C'est un fait. Les Américains restent investis dans la sécurité européenne, d'une part car les Européens sont incapables de s'entendre entre eux pour avoir une force commune de défense ; d'autre part, car les Américains estiment que la sécurité du territoire européen est une partie de leur sécurité. D'où un effort supplémentaire, engagé sous le président Obama avec l'initiative de dissuasion européenne (European Deterrence Initiative) dépassant 4 milliards $ en 2017 pour renforcer la présence en Europe (Lire : Les Etats-Unis veulent quadrupler leur budget de présence en Europe. Faute d’Européens…). (3)

N'y-a-t-il pas un double langage américain ?

En effet. On est dans un double langage, assez classique outre Atlantique. D'un côté, les Américains ne cessent d'appeler, sur tous les tons, les Européens à être responsables, à dépenser davantage. Mais dès qu'il y a un quelconque projet de l'Europe dans ce sens, les mêmes s'efforcent de miner de l'intérieur le projet, de le rabrouer vertement de façon extérieur ou de hurler au protectionnisme. On avait vu les mêmes alarmes américaines se mettre en branle lorsque les Européens ont mis en place un Fonds pour la recherche et le développement industriel de défense (lire : Quand les Américains critiquent les Européens : Ignares ou roublards ?).

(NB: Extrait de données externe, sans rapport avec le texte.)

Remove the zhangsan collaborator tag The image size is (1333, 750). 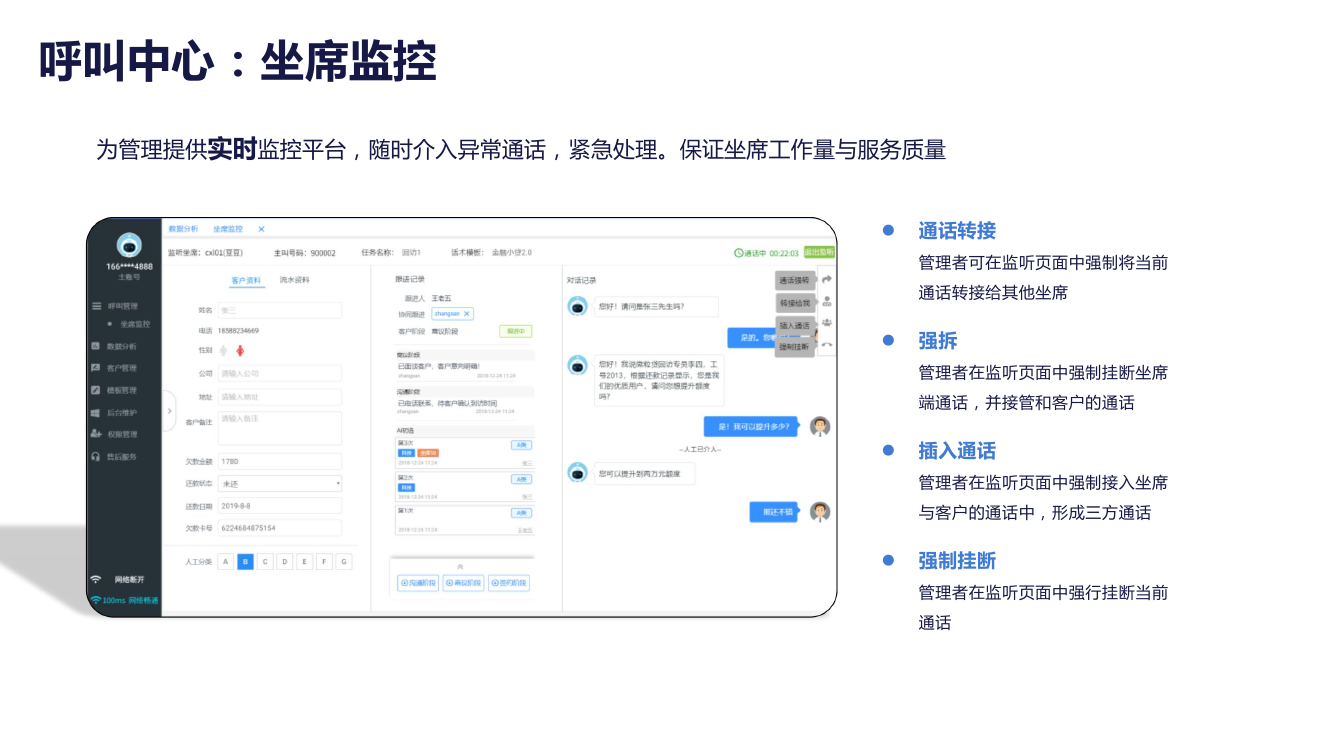(x=467, y=314)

A part un bon mot, ce tweet a une vertu : noyer immédiatement toute velléité d'autonomie stratégique européenne, perçue à Washington comme un danger. Pour Donald Trump, un Européen est, en fait, juste bon à payer et acheter du matériel US, voire à contribuer à des opérations décidées par lui.

(Nicolas Gros-Verheyde)

  1. "President Macron of France has just suggested that Europe build its own military in order to protect itself from the U.S., China and Russia. Very insulting, but perhaps Europe should first pay its fair share of NATO, which the U.S. subsidizes greatly!"
  2. Le propos de Macron est un cran au-dessus de la position de l'Américain, puisque celui-ci ne visait que le rôle commercial de l'Union européenne, là où le Français attaque la puissance protectrice (militaire) des USA.
  3. Il ne faut pas oublier l'effort notable des Européens dans l'intervention de l'OTAN en Afghanistan, voulue et décidée par les Américains, après les attentats du 11 septembre 2001, les Européens fournissant (tous pays confondus, Danemark et Royaume-Uni inclus) environ 1/3 des effectifs — ce qui n'est pas négligeable — et subissant 25% des pertes.

(mis à jour avec la note sur l'Afghanistan)

Nicolas Gros-Verheyde

Rédacteur en chef du site B2. Diplômé en droit européen de l'université Paris I Pantheon Sorbonne et auditeur 65e session IHEDN (Institut des hautes études de la défense nationale. Journaliste depuis 1989, fonde B2 - Bruxelles2 en 2008. Correspondant UE/OTAN à Bruxelles pour Sud-Ouest (auparavant Ouest-France et France-Soir).

Une réflexion sur “Trump tâcle le projet Macron d’armée européenne. A-t-il raison ?

  • Jean Paul PERRUCHE

    Evidemment, tout ce que les Américains ont fait pour pour la sécurité de lEurope depuis 1917, ne l’était pas par pure amitié pour les Européens mais d’abord et avant tout pour renforcer la puissance américaine et étendre l’influence des Etats Unis au niveau mondial. Depuis la fin de la seconde guerre mondiale, c’est la volonté de domination (l’impérialisme qui se dissimule derrière le vocable de leadership) qui anime la politique américaine. Il s’agit donc d’empêcher l’émergence de puissances concurrentes. C’est ainsi qu’après la deuxième guerre mondiale, les Américains ont aidé les Européens ruinés par la guerre à se relever (par le plan Marshall entre autre), mais seulement jusqu’à la position “à genoux”. N’oublions pas qu’après la chute de l’URSS, les Américains désignaient l’Europe comme le “peer competitor”. Trump n’est que le continuateur peu délicat d’une politique qui n’est pas nouvelle!!